[begin Data shown]

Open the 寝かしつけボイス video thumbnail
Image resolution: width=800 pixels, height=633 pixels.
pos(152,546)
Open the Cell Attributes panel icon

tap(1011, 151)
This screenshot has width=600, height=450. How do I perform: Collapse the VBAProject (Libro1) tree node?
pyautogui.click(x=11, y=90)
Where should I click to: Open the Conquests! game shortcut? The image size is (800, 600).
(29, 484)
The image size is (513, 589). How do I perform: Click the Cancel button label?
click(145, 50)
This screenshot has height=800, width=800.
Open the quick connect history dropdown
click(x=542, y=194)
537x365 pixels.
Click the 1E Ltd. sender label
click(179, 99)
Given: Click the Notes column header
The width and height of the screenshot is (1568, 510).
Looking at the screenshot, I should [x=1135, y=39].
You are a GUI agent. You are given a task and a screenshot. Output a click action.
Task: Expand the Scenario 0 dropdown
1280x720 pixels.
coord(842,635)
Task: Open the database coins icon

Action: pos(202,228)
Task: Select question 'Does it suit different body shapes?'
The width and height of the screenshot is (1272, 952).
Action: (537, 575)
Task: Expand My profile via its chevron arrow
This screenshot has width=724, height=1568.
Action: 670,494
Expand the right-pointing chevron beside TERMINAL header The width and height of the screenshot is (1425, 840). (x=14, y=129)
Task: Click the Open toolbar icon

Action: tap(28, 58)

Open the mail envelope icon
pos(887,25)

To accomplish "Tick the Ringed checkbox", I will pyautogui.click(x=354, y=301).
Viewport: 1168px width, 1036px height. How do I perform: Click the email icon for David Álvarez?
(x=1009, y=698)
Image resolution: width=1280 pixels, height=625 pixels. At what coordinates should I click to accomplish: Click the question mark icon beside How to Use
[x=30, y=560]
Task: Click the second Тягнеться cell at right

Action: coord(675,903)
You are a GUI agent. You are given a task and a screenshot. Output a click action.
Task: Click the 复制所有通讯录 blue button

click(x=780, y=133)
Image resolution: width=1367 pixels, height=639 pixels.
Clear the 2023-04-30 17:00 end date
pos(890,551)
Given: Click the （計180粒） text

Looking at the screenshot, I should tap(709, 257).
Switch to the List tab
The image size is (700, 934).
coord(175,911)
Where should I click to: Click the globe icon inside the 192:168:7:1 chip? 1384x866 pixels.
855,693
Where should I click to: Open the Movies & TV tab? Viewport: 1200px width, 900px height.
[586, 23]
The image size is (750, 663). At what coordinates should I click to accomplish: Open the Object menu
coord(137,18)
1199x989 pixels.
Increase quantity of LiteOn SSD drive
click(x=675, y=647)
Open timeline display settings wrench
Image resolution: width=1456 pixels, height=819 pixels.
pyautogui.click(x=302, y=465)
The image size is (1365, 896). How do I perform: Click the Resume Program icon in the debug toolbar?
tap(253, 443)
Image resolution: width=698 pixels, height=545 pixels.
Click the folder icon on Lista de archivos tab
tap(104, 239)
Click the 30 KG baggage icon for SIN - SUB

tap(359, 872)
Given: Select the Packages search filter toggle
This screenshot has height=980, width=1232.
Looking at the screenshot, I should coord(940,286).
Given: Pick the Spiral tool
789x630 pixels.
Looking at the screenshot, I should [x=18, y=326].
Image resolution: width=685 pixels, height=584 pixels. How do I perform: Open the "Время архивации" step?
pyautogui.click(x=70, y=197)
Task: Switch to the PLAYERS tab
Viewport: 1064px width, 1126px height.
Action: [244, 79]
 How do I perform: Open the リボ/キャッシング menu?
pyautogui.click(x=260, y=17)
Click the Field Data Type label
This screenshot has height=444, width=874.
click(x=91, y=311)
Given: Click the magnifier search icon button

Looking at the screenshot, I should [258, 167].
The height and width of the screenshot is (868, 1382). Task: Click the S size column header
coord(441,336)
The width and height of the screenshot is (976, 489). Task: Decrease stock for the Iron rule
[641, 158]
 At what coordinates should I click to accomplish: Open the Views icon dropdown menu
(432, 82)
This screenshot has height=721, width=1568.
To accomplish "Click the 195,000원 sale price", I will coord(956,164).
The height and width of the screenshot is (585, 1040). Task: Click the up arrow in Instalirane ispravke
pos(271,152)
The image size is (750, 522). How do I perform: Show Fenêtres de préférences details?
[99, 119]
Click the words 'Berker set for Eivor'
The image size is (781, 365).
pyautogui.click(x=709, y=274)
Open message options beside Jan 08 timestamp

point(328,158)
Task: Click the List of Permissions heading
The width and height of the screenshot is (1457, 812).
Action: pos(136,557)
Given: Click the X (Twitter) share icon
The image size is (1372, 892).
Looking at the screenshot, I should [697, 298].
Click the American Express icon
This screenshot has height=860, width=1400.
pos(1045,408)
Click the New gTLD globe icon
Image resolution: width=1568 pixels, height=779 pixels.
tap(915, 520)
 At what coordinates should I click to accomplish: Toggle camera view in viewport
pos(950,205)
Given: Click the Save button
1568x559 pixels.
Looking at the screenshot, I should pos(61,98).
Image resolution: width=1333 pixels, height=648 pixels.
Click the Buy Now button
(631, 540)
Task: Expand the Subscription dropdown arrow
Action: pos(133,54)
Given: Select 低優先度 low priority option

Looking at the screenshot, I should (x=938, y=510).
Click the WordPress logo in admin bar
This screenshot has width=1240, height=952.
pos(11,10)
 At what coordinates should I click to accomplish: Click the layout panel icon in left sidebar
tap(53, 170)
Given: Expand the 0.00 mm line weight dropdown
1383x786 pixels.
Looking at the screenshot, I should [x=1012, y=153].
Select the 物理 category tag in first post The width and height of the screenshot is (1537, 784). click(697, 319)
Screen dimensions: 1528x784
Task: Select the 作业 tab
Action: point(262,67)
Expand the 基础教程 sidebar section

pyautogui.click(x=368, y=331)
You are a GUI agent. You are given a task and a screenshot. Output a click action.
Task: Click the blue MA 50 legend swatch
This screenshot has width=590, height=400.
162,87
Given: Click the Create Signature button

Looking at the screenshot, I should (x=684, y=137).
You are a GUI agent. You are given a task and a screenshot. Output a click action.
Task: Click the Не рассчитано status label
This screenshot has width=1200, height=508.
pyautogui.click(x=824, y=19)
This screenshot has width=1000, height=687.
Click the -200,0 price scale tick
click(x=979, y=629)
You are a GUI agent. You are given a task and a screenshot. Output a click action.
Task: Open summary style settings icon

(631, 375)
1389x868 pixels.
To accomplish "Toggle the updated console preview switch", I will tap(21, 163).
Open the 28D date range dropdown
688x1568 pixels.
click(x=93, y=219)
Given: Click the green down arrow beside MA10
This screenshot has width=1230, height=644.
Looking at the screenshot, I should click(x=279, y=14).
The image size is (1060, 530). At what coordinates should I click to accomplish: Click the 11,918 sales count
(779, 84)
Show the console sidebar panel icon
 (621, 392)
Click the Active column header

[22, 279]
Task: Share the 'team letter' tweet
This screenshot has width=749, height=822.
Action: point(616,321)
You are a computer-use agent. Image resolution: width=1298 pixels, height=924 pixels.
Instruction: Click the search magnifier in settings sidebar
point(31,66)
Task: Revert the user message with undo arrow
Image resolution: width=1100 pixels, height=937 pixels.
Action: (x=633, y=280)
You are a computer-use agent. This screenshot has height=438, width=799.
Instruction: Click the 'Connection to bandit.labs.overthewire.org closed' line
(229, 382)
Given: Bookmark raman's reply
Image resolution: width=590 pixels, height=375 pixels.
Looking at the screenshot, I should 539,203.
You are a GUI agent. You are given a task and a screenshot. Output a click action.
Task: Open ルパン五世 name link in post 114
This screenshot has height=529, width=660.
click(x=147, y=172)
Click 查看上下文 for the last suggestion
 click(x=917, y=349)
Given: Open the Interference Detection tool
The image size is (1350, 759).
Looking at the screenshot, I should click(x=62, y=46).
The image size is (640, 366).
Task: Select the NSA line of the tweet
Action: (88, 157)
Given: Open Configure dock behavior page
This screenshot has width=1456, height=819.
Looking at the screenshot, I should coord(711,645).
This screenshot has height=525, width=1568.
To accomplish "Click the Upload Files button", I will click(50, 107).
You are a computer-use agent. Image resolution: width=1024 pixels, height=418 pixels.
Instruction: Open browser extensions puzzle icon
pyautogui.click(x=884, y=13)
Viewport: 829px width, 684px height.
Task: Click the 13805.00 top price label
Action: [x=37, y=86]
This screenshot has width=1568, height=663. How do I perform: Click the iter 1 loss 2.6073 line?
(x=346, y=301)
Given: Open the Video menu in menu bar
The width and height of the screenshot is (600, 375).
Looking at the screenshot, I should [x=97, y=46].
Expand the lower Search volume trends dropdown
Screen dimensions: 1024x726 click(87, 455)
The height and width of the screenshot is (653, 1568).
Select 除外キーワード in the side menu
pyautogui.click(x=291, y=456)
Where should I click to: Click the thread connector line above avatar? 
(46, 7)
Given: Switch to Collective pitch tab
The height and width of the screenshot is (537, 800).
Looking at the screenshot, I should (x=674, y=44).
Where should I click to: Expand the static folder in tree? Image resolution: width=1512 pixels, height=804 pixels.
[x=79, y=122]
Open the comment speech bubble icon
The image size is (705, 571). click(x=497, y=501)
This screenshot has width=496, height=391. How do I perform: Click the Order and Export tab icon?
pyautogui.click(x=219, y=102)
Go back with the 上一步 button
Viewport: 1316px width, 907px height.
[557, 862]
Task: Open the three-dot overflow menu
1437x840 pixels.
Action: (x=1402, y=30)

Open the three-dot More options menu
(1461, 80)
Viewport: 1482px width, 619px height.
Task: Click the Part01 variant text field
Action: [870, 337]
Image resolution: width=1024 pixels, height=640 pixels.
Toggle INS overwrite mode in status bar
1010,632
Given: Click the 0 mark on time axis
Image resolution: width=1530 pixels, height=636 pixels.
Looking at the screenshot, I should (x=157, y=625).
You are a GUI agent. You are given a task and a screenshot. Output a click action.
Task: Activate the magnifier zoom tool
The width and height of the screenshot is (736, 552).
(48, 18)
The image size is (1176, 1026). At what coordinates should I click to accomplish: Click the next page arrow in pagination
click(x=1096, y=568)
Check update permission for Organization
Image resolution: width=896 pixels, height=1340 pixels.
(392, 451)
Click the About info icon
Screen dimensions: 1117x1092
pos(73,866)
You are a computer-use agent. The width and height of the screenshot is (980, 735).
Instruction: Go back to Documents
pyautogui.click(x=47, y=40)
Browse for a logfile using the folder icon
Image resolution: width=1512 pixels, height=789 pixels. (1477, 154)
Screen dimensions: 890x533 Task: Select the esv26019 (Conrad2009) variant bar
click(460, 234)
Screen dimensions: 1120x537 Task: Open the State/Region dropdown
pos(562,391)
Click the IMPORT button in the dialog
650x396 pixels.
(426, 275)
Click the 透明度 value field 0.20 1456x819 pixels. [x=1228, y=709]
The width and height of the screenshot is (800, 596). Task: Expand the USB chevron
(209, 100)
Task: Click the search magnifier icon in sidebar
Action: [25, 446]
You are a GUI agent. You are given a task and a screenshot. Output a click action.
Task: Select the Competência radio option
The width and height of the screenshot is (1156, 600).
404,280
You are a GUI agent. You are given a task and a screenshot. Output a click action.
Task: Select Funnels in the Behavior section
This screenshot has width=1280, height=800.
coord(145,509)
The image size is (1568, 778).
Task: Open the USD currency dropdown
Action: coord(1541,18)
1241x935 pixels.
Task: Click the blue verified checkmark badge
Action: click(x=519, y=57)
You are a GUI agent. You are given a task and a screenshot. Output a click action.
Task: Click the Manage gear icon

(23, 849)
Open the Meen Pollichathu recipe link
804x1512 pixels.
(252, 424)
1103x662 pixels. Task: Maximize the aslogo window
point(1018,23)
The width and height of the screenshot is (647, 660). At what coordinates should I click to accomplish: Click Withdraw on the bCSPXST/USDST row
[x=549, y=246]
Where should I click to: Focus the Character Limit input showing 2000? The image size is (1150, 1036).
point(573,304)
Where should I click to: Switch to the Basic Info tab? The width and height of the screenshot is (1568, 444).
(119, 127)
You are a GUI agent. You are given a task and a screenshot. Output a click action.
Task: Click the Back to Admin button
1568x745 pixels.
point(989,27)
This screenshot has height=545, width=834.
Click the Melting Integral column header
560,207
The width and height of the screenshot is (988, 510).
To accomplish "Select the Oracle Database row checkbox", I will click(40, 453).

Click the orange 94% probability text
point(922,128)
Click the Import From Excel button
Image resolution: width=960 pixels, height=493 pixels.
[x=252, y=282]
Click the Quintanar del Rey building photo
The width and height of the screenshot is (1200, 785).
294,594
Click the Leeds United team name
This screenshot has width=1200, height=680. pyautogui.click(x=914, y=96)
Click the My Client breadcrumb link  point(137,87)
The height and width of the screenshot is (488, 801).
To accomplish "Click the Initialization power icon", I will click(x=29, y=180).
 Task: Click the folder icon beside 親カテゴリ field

[end Data shown]

◆ What you will do
Find every line in the data above that contains the word "coordinates", and copy each of those lines in full.

◆ Completed exercise
Image resolution: width=1280 pixels, height=625 pixels. At what coordinates should I click to accomplish: Click the question mark icon beside How to Use
The image size is (750, 663). At what coordinates should I click to accomplish: Open the Object menu
 At what coordinates should I click to accomplish: Open the Views icon dropdown menu
 At what coordinates should I click to accomplish: Toggle camera view in viewport
 At what coordinates should I click to accomplish: Click the layout panel icon in left sidebar
The image size is (1060, 530). At what coordinates should I click to accomplish: Click the 11,918 sales count
The image size is (1176, 1026). At what coordinates should I click to accomplish: Click the next page arrow in pagination
The width and height of the screenshot is (647, 660). At what coordinates should I click to accomplish: Click Withdraw on the bCSPXST/USDST row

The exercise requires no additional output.